In realtà l'adozione della
Gestione account inattivo potrebbe essere collegata a questione di
marketing e vile denaro. Google, Google+, Picasa, Youtube, Blogger, Google Drive e tutti gli altri servizi perché mai dovrebbero continuare ad
occupare risorse quando l'utente non usa più il profilo/account creato su di essi? E sopratutto: su
Google gira la maggior parte della pubblicità del web. Un'azienda che deve investire in pubblicità web (e nel Sem)
vuole profilare utenti reali e vivi e non elaborare strategie su dati in parte viziati da utenti ormai morti o account non utilizzati da mesi o anni.
I responsabili di Google questo lo sanno benissimo e allora hanno introdotto un pannello di gestione che permette agli utenti di
decidere cosa fare del loro account dopo un tot di tempo di inutilizzo. Il caso più grave, ovviamente, è quello legato alla morte della persona. Su molti social forum è difficilissimo se non impossibile riuscire a far cancellare un profilo.
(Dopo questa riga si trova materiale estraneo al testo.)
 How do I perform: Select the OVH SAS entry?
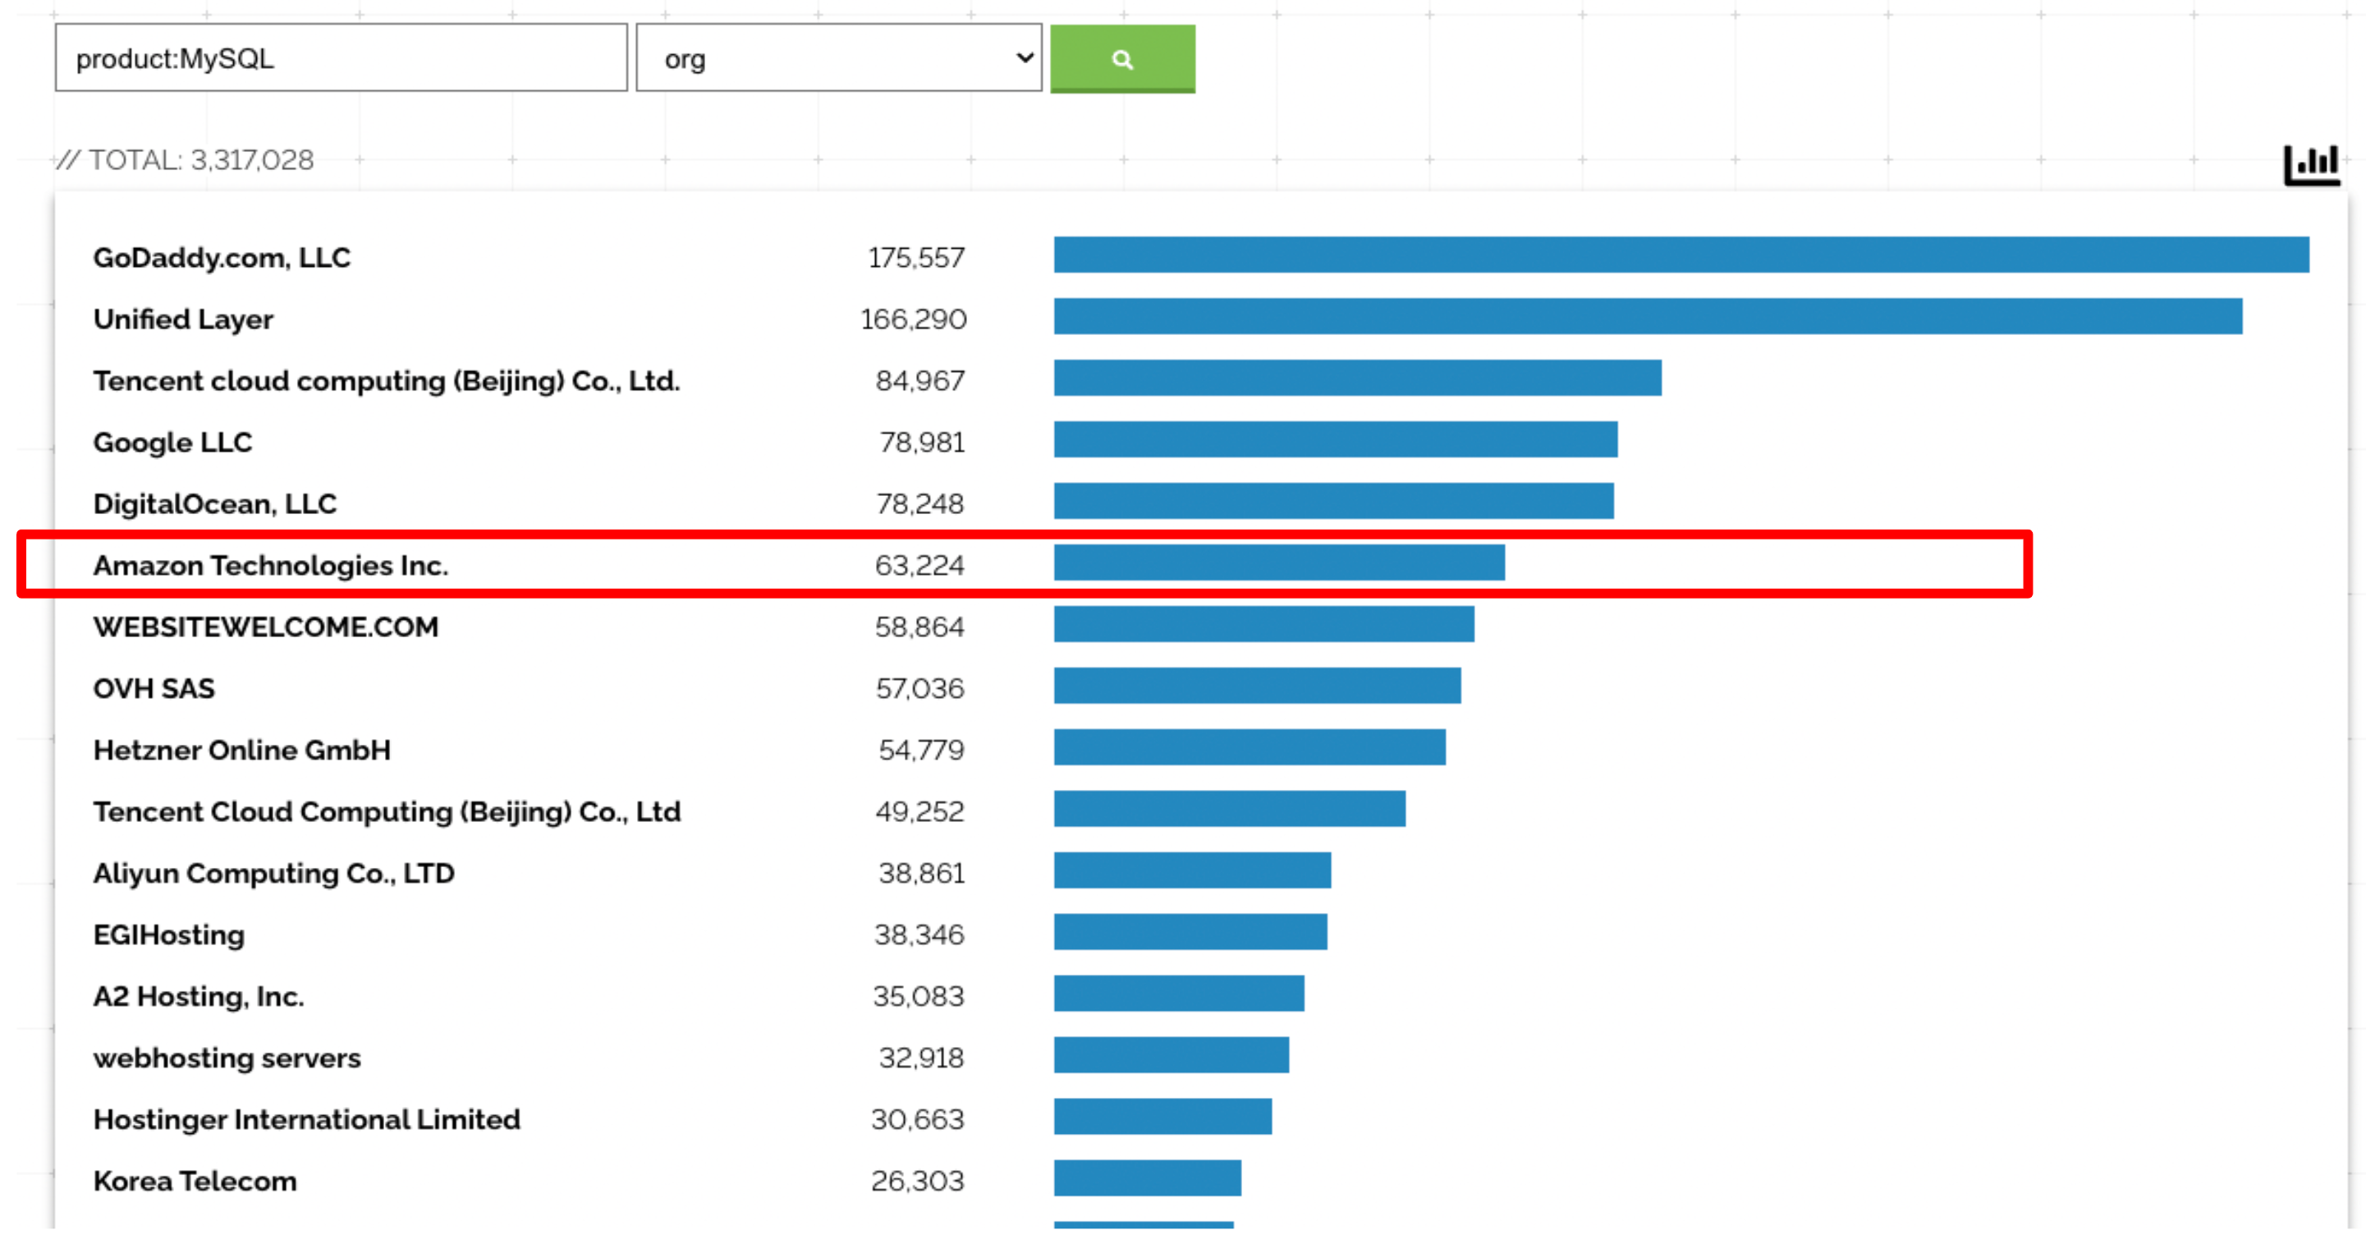pyautogui.click(x=153, y=688)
Con "Gestione account inattivo" ogni iscritto a Google può decidere cosa fare. Può stabilire intanto un periodo temporale (chiamato "
Timeout" dopo il quale l'account risulterà inattivo (ossia se non si accede all'account per 1, 2,6 mesi o quello che decidete il sistema passa alla fase successiva).
Dopo il sistema potrà
contattarvi o contattare fino a 10 altre persone (strategia per ottenere più iscrizioni di persone reali e profilarle per vendere pubblicità) che potranno decidere cosa fare del vostro profilo, delle foto, dei contenuti, dei video.
Caso limite è il caso di morte: potete stabilire che dopo il timeout l'account possa essere eliminato automaticamente.
Google risparmierà risorse ed eviterà di profilare dati inesatti per la vendita della pubblicità.
Tutto è, dunque, tranne che il "Testamento digitale".